Pigeons Can Be Faster Than the Internet

I try not to use links to articles behind a paywall, but there was an excellent article in the Washington Post by Janice Kai Chen that claims that Pigeons are still (sometimes) faster than your internet.

Using pigeons to communicate has a long history, back to ancient Greece where pigeons were used to spread word of the winners of the early Olympic games. Racing pigeons have been clocked at 40 miles per hour with a range of up to 400 miles.

Chen says that pigeons can still be faster for transmitting large data files in some circumstances. The three factors that determine if a pigeon can deliver data faster are the upload speed, distance, and the size of the data file being sent.

One place where pigeons can often be faster is in rural America, where slow upload speeds are common. The FCC is considering increasing the definition of broadband to include an upload data speeds of 20 Mbps, but much of rural America still has speeds that are far slower than this. It’s not hard to find homes where upload speeds are between 1 Mbps and 5 Mbps. At those slow speeds, a pigeon carrying a thumb drive is far faster for sending even relatively small data files across town.

Two examples used in the article demonstrate the point. For a home with a 3 Mbps upload speed, it would be much faster to use a pigeon to deliver a 3.4 gigabyte video file of “March of the Penguins” to somebody in the area rather than uploading it. But even with an upload speed of 30 Mbps, it’s more efficient to use a pigeon to send a 34 gigabyte collection of 35 episodes of Sesame Street.

I’m not sure I’ve seen a better analogy of how painful it can be to live on slow rural broadband. Picture a photographer in a rural area who can’t send a catalog of pictures or videos to a client – or even to the cloud. Earlier this year, I interviewed the owner of a rural weekly newspaper who had to drive fifty miles to deliver the galleys to the printer each week to be published.

But the pigeon analogy doesn’t only apply to slow Internet connections. Chen notes that earlier this year that YouTuber Jeff Geerling was able to  deliver a 3 terabyte file faster across town with a pigeon than what was possible with his symmetrical 1 gigabit fiber connection.

Big data center owners like Amazon and Google use trucks to transfer gigantic amounts of data between data centers. Amazon has a shipping container it calls AWS Snowmobile that can deliver 100 petabytes of data. A petabyte is 1,000 terabytes, so that is 10,000 terabytes. Companies that want to send big archives of data regularly use the Amazon service.
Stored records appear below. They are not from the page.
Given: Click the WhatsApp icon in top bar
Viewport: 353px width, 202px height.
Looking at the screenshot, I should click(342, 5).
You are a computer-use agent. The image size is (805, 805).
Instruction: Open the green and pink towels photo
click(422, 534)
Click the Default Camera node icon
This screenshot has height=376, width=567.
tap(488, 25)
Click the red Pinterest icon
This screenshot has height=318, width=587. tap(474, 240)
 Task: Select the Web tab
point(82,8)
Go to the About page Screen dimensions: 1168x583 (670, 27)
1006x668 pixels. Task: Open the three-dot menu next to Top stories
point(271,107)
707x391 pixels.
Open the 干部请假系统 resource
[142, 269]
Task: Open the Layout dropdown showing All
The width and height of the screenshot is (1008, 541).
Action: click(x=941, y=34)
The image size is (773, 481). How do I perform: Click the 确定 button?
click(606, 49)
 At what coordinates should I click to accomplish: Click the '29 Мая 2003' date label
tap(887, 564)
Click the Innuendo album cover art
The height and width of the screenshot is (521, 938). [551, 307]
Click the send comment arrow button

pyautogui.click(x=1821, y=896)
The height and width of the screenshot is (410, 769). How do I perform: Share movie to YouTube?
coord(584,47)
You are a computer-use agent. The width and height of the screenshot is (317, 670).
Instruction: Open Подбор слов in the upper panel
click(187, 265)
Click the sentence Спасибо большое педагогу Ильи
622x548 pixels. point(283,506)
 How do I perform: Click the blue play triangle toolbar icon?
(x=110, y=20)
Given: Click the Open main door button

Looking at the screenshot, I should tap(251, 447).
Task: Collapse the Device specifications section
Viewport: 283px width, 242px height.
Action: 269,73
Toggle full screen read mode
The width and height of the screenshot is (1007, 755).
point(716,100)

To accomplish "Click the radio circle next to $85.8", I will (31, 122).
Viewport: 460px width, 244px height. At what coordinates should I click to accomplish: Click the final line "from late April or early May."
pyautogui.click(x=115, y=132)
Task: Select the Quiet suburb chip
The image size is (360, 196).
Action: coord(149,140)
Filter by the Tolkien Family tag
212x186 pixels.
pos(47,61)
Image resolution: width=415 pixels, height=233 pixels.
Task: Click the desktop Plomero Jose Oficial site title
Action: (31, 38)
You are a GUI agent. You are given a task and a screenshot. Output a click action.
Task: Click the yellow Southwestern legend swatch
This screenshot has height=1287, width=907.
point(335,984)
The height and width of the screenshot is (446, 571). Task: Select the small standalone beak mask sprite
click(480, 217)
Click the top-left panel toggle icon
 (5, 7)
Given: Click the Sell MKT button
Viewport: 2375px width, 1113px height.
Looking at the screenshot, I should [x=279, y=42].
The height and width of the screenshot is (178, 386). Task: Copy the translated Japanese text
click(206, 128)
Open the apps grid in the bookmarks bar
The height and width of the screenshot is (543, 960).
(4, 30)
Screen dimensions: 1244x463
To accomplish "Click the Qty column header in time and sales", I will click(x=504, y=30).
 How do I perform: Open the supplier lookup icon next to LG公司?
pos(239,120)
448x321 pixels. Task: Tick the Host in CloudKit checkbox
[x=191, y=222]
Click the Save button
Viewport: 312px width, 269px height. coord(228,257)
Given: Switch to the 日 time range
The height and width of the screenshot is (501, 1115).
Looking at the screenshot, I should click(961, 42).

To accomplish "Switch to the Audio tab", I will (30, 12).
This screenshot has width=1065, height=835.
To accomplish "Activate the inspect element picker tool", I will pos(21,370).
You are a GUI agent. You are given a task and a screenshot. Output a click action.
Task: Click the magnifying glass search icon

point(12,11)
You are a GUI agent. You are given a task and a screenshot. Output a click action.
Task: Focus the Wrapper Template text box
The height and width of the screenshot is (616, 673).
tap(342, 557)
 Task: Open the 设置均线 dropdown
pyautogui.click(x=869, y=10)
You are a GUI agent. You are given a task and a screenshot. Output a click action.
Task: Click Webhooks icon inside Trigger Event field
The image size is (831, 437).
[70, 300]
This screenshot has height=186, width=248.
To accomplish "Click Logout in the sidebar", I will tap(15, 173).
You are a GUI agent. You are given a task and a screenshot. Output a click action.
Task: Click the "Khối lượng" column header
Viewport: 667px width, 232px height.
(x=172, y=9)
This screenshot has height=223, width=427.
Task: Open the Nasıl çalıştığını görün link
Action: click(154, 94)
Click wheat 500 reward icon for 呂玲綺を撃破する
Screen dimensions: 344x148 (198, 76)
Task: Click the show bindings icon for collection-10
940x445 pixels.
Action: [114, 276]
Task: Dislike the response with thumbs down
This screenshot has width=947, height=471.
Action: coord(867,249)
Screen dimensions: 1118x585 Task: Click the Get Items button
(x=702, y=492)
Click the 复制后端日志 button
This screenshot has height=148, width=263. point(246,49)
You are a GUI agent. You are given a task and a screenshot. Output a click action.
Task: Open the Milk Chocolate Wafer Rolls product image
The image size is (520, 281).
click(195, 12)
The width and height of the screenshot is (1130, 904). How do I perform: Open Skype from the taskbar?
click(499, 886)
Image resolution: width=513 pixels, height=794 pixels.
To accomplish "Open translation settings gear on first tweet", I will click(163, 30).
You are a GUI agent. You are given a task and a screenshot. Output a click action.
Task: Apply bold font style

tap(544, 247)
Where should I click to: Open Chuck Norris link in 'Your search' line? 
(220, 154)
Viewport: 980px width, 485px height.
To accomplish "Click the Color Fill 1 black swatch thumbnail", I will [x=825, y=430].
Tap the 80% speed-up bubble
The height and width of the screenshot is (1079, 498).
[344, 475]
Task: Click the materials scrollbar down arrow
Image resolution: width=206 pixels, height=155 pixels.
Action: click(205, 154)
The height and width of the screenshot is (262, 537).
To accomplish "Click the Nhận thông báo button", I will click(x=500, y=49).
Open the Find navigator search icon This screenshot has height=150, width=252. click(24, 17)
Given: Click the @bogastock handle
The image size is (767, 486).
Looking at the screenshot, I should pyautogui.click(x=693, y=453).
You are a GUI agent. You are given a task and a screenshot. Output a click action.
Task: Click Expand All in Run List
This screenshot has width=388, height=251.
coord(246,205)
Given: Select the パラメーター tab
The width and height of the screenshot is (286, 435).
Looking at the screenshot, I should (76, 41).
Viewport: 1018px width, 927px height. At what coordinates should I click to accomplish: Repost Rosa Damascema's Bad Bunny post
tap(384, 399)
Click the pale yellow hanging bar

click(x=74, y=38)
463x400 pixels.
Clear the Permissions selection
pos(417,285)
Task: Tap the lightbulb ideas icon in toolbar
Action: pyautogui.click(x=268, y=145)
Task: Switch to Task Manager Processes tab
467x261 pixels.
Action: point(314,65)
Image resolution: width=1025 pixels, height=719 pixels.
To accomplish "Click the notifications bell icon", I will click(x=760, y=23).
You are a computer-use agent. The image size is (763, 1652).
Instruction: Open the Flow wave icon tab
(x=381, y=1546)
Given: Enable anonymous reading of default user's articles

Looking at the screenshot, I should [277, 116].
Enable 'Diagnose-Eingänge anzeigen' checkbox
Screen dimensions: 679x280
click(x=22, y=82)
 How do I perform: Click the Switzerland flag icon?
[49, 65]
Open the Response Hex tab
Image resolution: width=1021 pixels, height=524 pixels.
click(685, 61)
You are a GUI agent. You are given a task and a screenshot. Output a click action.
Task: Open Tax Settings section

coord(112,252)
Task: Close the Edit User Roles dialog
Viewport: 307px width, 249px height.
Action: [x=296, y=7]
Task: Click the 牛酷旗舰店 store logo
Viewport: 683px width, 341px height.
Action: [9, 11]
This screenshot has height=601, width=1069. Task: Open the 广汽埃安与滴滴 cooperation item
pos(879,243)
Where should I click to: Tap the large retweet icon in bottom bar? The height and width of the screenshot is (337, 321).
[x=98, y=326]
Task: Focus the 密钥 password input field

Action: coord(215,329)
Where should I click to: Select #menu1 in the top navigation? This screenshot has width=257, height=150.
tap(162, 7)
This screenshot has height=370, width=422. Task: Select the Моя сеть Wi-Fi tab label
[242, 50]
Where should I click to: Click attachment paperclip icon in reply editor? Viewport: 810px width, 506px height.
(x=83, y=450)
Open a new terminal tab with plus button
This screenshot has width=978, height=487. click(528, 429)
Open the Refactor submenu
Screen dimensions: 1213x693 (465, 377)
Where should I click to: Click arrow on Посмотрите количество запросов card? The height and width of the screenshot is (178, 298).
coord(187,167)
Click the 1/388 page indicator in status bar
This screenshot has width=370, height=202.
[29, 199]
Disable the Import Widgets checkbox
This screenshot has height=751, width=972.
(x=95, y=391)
The one drawback, of course, is that pigeons aren’t fully reliable. They may be lured by food or water, and sometimes just never show up. But is that really very different from a rural broadband customer who doesn’t know the upload speed they’ll get before they push the send button?

3 thoughts on “Pigeons Can Be Faster Than the Internet

  1. Good article! I put my response on video and tied it to the pigeon that knows where you are, I think I picked the right one. Anyway, if you see a pigeon land near you, then grab it!

  2. As I am perpetually pointing out, fixing the bufferbloat, so that your connection remains usable even during a slow upload, takes a great deal of the pain away. You can do something else rather than sit and twiddle your thumbs. I do wish in general the recommendation was first that you upgrade the router so that an upload does not affect anything else. Here is a demo of the fq_codel algorithm (sqm) in play from a decade ago, while doing a saturating upload. The upload had nearly zero effect on web browsing…

    https://circleid.com/posts/20130418_bufferbloat_demo_see_how_much_faster_internet_access_can_be/

    Millions have applied this technology now to ease the upload pain, as it is in plenty of routers now (examples include everything from OpenWrt and third party firmwares like dd-wrt, the eeros, riverbed, dozens and dozens of others) except perhaps your readership. So have ISPs that have deployed LibreQos.

    • This is absolutely true, but sometimes you do need an upload to complete in your lifetime 😉

      I would consider myself very well connected, but I still exchange files on flash drives with friends because it’s higher throughput than gig fiber.